Native High-Density Lipoproteins (HDL) with Higher Paraoxonase Exerts a Potent Antiviral Effect against SARS-CoV-2 (COVID-19), While Glycated HDL Lost the Antiviral Activity

Abstract

Human high-density lipoproteins (HDL) show a broad spectrum of antiviral activity in terms of anti-infection. Although many reports have pointed out a correlation between a lower serum HDL-C and a higher risk of COVID-19 infection and progression, the in vitro antiviral activity of HDL against SARS-CoV-2 has not been reported. HDL functionality, such as antioxidant and anti-infection, can be impaired by oxidation and glycation and a change to pro-inflammatory properties. This study compared the antiviral activity of native HDL with glycated HDL via fructosylation and native low-density lipoproteins (LDL). After 72 h of fructosylation, glycated HDL showed a typical multimerized protein pattern with an elevation of yellowish fluorescence. Glycated HDL showed a smaller particle size with an ambiguous shape and a loss of paraoxonase activity up to 51% compared to native HDL. The phagocytosis of acetylated LDL was accelerated 1.3-fold by glycated HDL than native HDL. Native HDL showed 1.7 times higher cell viability and 3.6 times higher cytopathic effect (CPE) inhibition activity against SARS-CoV-2 than that of glycated HDL under 60 μg/mL (approximately final 2.2 μM) in a Vero E6 cell. Native HDL showed EC₅₀ = 52.1 ± 1.1 μg/mL (approximately final 1.8 μM) for the CPE and CC₅₀ = 79.4 ± 1.5 μg/mL (around 2.8 μM). The selective index (SI) of native HDL was calculated to be 1.52. In conclusion, native HDL shows potent antiviral activity against SARS-CoV-2 without cytotoxicity, while the glycation of HDL impairs its antiviral activity. These results may explain why patients with diabetes mellitus or hypertension are more sensitive to a COVID-19 infection and have a higher risk of mortality.
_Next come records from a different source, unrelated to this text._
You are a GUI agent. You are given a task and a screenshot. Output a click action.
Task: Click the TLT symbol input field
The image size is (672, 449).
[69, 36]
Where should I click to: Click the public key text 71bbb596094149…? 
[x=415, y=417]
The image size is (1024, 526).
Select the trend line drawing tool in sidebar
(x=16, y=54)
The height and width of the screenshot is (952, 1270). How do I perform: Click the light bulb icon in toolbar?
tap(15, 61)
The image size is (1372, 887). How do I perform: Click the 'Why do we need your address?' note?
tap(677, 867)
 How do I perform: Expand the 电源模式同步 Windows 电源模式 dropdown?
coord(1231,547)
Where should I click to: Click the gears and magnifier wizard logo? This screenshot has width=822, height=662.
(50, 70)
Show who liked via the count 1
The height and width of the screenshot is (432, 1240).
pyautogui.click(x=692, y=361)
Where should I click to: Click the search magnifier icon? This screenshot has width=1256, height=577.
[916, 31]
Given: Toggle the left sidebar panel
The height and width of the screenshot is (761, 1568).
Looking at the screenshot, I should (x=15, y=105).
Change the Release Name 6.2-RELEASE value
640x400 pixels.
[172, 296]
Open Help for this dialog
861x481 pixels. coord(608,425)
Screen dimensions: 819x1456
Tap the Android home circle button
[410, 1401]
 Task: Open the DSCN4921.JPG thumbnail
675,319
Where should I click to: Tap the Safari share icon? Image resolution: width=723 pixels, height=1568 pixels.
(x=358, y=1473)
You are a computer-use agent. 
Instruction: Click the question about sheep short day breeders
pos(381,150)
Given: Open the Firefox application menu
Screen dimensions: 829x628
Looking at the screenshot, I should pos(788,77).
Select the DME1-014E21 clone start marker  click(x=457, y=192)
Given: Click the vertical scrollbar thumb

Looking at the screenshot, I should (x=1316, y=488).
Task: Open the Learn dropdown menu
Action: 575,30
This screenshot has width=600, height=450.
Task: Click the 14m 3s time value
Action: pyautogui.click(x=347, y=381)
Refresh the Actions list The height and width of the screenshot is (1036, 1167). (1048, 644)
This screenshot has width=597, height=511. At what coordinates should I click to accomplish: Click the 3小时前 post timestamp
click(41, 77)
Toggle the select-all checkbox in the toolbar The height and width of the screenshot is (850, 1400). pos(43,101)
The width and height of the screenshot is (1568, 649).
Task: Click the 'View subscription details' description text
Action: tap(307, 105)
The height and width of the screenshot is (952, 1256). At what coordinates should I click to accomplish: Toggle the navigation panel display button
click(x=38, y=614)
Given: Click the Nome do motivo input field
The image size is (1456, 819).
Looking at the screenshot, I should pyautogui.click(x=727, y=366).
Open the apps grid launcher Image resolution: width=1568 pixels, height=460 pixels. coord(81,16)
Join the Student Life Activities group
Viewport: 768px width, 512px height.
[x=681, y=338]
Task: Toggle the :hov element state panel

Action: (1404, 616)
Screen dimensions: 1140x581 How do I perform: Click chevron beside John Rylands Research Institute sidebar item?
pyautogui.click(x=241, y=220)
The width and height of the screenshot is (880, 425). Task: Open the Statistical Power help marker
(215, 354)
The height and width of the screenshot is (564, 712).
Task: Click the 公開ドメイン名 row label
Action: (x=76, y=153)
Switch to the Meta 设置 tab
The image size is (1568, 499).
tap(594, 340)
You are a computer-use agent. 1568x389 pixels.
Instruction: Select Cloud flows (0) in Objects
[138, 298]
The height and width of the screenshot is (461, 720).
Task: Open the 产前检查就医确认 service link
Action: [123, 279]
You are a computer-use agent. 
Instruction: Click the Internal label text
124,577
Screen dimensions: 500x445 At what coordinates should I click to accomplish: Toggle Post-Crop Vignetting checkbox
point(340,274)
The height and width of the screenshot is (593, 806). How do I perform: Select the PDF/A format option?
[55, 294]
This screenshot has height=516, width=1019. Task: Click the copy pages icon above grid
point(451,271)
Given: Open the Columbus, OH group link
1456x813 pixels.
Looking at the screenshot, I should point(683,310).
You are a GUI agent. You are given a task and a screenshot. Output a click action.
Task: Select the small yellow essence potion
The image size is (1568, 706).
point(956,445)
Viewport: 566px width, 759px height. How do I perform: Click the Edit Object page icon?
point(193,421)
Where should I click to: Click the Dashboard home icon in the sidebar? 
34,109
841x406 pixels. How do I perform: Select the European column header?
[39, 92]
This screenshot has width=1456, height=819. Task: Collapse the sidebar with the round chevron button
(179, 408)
Keywords: COVID-19; SARS-CoV-2; glycation; high-density lipoproteins (HDL); low-density lipoproteins; paraoxonase.

Figure 1

Characterization of HDL. (A) Electrophoretic patterns of native HDL and glycated HDL (12% SDS-PAGE). Lane M, molecular weight standard (Bio-Rad, low-range). (B) Fluorospectroscopic determination of glycation extent in HDL during 72 h (hrs).

Figure 2

Observation of the HDL particle and antioxidant activity. (A) Negatively stained image of HDL from transmitted electron microscopy at a magnification of ×40,000. Scale bar (yellow) indicates 100 nm. (B) Changes in the activity of paraoxonase in HDL with or without glycation. The error bars indicate the SD from three independent experiments with duplicate samples. The molar extinction coefficient of p-nitrophenol was 17,000 M⁻¹ cm⁻¹. ***, p < 0.001.

Figure 3

Anti-atherosclerotic activity with HDL. (A) Cellular uptake of acLDL in the presence of each HDL. Photo a, PBS alone; Photo b, acLDL-alone; Photo c, acLDL + native-HDL; Photo d, acLDL + glycated-HDL. (B) Determination of oxidized species in the cell media as a malondialdehyde standard. Oil-red O-stained cellular areas of 0.8 mm² were quantified using computer-assisted morphometry. Data are shown as the mean ± SD of three independent experiments performed in triplicate.

Figure 4

Comparison of glycated HDL and native HDL. (A) Cell viability of Vero E6 cell after treatment with lipoproteins. MTT cytotoxicity assays were carried out using uninfected Vero E6 cells with increasing concentrations of each lipoprotein. (B) Cytopathic effect (CPE) reduction activity of lipoproteins against SARS-CoV-2.

Figure 5

Vero E6 Cell viability (A) and cytopathic effect (CPE) reduction activity (B) of native HDL. EC₅₀, effective concentration of compound needed to inhibit the CPE to 50% of control value. CC₅₀, the cytotoxic concentration of the compound that reduced cell viability to 50%. SI, selectivity index = EC₅₀/CC₅₀.